ARSENIC SEQUESTRATION BY NATURAL BACTERIAL SULFATE REDUCTION: A FIELD-SCALE BIOSTIMULATION EXPERIMENT

Arsenic contaminated groundwater of both natural and anthropogenic origin is a concern worldwide. Previous studies have shown that indigenous bacteria are capable of controlling arsenic mobilization within aquifers, and that arsenic can be sequestered by iron sulfide solid phases via co-precipitation and sorption under sulfate reducing conditions. Manipulating the activity of sulfate reducing bacteria to facilitate formation of biogenic iron sulfides in the subsurface has been proposed as an in-situ approach to arsenic groundwater remediation.
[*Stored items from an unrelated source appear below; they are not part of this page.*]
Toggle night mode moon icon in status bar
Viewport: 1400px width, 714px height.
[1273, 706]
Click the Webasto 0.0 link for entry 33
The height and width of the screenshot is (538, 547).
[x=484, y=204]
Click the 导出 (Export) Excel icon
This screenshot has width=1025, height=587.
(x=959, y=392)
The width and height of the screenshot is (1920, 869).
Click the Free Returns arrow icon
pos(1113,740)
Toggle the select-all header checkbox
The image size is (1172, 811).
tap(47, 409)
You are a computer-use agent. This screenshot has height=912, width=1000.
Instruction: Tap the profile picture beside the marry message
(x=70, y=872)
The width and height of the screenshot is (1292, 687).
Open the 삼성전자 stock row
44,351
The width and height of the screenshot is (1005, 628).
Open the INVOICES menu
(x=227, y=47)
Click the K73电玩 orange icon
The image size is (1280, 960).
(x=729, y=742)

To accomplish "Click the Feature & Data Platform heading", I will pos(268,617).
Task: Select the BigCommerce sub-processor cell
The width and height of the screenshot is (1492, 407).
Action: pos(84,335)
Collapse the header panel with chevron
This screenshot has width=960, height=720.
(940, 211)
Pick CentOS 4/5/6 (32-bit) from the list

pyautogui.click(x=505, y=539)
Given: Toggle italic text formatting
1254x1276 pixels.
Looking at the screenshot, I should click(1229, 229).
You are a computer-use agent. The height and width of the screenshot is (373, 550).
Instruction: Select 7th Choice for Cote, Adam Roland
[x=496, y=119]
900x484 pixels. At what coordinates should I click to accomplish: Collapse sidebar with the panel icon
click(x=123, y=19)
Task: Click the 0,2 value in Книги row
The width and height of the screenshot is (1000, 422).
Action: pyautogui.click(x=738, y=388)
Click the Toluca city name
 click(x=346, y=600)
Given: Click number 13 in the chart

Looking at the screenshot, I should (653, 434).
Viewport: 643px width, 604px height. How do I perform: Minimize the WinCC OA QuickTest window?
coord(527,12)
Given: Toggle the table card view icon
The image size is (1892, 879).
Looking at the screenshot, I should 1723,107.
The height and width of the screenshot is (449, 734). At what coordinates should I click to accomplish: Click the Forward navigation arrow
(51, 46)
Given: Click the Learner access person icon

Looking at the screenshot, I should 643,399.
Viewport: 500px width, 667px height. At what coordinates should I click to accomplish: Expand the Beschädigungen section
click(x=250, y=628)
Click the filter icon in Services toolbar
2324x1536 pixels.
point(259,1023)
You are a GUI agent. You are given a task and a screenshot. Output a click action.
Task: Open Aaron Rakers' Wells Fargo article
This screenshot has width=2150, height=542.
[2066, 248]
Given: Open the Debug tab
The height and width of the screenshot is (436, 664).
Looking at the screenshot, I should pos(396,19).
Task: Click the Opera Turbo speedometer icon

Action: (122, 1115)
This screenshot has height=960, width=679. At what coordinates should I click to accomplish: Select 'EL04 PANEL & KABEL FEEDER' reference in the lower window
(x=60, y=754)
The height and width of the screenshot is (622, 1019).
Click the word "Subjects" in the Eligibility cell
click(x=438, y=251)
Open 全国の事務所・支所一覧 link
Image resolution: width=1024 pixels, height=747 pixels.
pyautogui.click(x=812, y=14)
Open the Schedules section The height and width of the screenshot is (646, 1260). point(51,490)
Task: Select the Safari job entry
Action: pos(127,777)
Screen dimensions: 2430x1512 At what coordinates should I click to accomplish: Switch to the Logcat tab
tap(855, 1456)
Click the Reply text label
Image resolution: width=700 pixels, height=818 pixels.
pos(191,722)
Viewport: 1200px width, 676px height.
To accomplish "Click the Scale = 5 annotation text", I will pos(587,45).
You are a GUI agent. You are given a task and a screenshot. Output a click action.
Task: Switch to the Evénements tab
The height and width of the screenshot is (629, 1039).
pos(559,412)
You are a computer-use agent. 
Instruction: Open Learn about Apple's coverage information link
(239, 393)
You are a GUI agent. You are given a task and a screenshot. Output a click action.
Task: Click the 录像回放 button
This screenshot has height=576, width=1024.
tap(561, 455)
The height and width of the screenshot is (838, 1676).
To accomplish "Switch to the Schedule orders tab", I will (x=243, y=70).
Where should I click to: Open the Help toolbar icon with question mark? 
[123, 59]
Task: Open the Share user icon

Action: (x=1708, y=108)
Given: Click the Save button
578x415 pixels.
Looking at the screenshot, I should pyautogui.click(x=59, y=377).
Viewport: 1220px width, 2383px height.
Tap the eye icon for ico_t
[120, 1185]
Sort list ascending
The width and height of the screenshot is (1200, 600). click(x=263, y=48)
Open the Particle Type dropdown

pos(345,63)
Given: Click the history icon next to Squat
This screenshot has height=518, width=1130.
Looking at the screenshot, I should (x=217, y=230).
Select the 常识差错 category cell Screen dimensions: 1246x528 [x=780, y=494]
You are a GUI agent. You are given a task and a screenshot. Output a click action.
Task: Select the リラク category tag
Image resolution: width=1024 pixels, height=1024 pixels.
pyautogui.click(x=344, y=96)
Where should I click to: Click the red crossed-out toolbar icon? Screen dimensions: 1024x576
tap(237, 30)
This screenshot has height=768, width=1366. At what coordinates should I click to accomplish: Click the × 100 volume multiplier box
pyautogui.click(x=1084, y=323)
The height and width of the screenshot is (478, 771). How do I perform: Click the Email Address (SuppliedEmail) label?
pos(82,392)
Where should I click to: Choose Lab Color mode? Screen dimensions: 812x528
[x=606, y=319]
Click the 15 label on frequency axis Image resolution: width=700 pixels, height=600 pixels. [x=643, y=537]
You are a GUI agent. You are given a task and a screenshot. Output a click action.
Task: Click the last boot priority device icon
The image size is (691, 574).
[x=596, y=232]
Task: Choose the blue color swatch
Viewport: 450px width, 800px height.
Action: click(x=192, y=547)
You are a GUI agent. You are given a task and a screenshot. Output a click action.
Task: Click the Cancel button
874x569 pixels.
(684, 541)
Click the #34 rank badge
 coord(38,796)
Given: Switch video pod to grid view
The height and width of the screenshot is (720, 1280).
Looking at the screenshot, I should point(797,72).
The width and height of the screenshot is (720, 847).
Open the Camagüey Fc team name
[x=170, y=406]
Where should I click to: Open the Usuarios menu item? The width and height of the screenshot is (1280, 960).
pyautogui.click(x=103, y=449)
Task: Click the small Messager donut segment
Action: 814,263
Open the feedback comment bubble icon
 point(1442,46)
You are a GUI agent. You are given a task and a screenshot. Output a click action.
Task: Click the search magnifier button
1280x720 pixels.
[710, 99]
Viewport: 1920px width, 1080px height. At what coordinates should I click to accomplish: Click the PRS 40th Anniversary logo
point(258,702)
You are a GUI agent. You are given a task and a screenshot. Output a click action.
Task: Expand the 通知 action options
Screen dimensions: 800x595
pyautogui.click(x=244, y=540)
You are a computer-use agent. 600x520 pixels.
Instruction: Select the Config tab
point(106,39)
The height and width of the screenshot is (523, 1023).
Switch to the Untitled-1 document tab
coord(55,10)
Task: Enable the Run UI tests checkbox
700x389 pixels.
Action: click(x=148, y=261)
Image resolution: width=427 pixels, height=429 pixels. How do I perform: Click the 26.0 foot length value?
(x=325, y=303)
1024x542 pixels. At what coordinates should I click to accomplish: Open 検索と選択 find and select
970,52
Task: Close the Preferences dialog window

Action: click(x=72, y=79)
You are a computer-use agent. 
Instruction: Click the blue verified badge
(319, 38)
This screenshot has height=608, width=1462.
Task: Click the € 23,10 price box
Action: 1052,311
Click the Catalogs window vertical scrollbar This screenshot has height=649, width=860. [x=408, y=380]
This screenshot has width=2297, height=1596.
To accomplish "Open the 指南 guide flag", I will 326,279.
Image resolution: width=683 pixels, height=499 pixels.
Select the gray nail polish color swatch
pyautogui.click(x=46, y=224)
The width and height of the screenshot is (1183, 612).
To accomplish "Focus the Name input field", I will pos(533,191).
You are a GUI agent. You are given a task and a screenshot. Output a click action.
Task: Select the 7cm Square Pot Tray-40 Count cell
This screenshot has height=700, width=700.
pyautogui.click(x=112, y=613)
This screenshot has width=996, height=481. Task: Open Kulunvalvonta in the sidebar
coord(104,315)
A field-scale experiment is in progress at a contaminated industrial site in northwest Florida, where bacterial sulfate reduction has been stimulated by injection of labile organic carbon, ferrous sulfate, and fertilizer into the aquifer. ICP-MS analysis of groundwater shows arsenic levels falling by as much as 87% over a four month period following the onset of sulfate reduction. Black sludge-like biogenic precipitates are sampled from the bottoms of injection and adjacent monitoring wells starting one week after injection. Samples were stored frozen and dried via vacuum desiccation. X-ray powder diffraction spectra were obtained with a Bruker D2 PHASER, and X-ray fluorescence spectra with a Bruker Tracer IV-SD. All XRF spectra exhibit prominent Fe, As, and S K_α emission. XRD spectra of solids show patterns most closely matching pyrite and arsenian pyrite (FeAs_0.026S_1.974) as early as a week after injection. Solids from one well display a characteristic amorphous arsenian pyrite XRD signature after 7 days, and well defined crystalline peaks within 14 days. Polished sections of solids collected at two months were prepared and found to contain abundant pyrite framboids 2-20 µm dia.

Our research shows that immobilization of arsenic by Fe sulfides can be effected in-situ by stimulating bacterial sulfate reduction, and that these phases are crystalline and stabilized shortly after precipitation. Iron sulfide solids will be analyzed via ICP-MS to confirm and quantify their arsenic sequestration capacity, SEM-EDAX and XANES employed to investigate the nature of arsenic incorporation and its speciation in biogenic pyrite. The experiment will continue to evaluate long-term stability and persistence of arsenic sorption and co-precipitation post sulfate reduction.